1 College of Animal Sciences, Jilin University , Changchun, China .
Tissue Eng Part A. 2014 Jan;20(1-2):239-49. doi: 10.1089/ten.TEA.2013.0197. Epub 2013 Aug 21.
Rotator cuff injuries are a common clinical problem either as a result of overuse or aging. Biological approaches to tendon repair that involve use of scaffolding materials or cell-based approaches are currently being investigated. The cell-based approaches are focused on applying multipotent mesenchymal stem cells (MSCs) mostly harvested from bone marrow. In the present study, we focused on characterizing cells harvested from tissues associated with rotator cuff tendons based on an assumption that these cells would be more appropriate for tendon repair. We isolated MSCs from bursa tissue associated with rotator cuff tendons and characterized them for multilineage differentiation in vitro and in vivo. Human bursa was obtained from patients undergoing rotator cuff surgery and cells within were isolated using collagenase and dispase digestion. The cells isolated from the tissues were characterized for osteoblastic, adipogenic, chondrogenic, and tenogenic differentiation in vitro and in vivo. The results showed that the cells isolated from bursa tissue exhibited MSCs characteristics as evidenced by the expression of putative cell surface markers attributed to MSCs. The cells exhibited high proliferative capacity and differentiated toward cells of mesenchymal lineages with high efficiency. Bursa-derived cells expressed markers of tenocytes when treated with bone morphogenetic protein-12 (BMP-12) and assumed aligned morphology in culture. Bursa cells pretreated with BMP-12 and seeded in ceramic scaffolds formed extensive bone, as well as tendon-like tissue in vivo. Bone formation was demonstrated by histological analysis and immunofluorescence for DMP-1 in tissue sections made from the scaffolds seeded with the cells. Tendon-like tissue formed in vivo consisted of parallel collagen fibres typical of tendon tissues. Bursa-derived cells also formed a fibrocartilagenous tissue in the ceramic scaffolds. Taken together, the results demonstrate a new source of MSCs with a high potential for application in tendon repair.

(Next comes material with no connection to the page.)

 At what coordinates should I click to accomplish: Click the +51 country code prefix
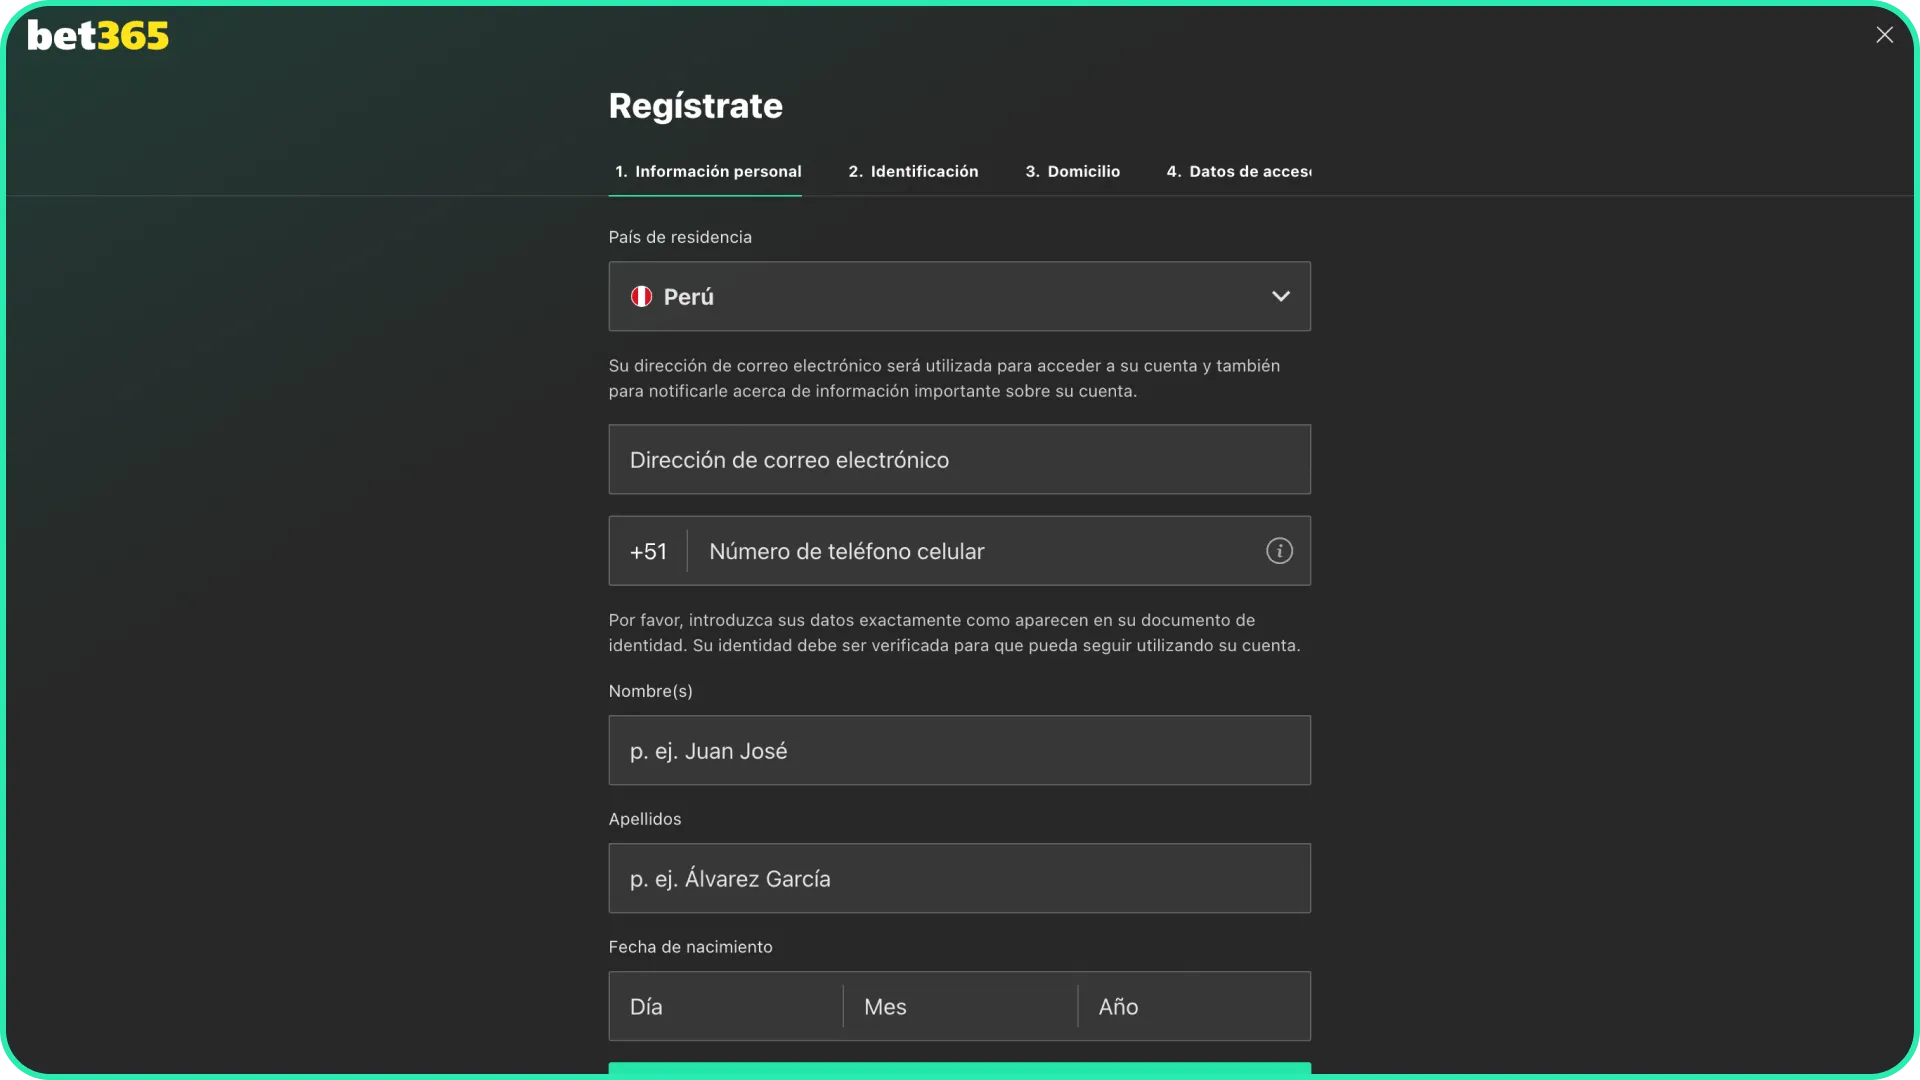pyautogui.click(x=648, y=550)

肩袖损伤是一种常见的临床问题,无论是由于过度使用还是老化引起的。目前正在研究涉及使用支架材料或基于细胞的方法来修复肌腱的生物学方法。基于细胞的方法主要集中在应用多能间充质干细胞(MSCs),这些细胞主要从骨髓中提取。在本研究中,我们专注于从与肩袖肌腱相关的组织中提取细胞,基于这些细胞更适合肌腱修复的假设。我们从与肩袖肌腱相关的滑囊中分离出 MSCs,并在体外和体内对其进行多谱系分化进行了特征描述。从接受肩袖手术的患者中获得人滑囊,并使用胶原酶和Dispase 消化法分离其中的细胞。从组织中分离出的细胞在体外和体内进行成骨、成脂、成软骨和成腱分化的特征描述。结果表明,从滑囊组织中分离出的细胞表现出 MSCs 的特征,这表现为表达归因于 MSCs 的假定细胞表面标志物。这些细胞具有较高的增殖能力,并能高效地分化为间充质谱系细胞。当用骨形态发生蛋白-12(BMP-12)处理时,滑囊来源的细胞表达肌腱细胞标志物,并在培养中呈现出对齐的形态。用 BMP-12 预处理并接种在陶瓷支架中的滑囊细胞在体内形成了广泛的骨组织,以及类似肌腱的组织。组织学分析和对支架中细胞进行免疫荧光分析表明,在支架中形成了骨组织。在体内形成的类似肌腱的组织由典型的肌腱组织的平行胶原纤维组成。滑囊来源的细胞也在陶瓷支架中形成了纤维软骨组织。总之,这些结果证明了一种新的 MSCs 来源,具有很高的肌腱修复应用潜力。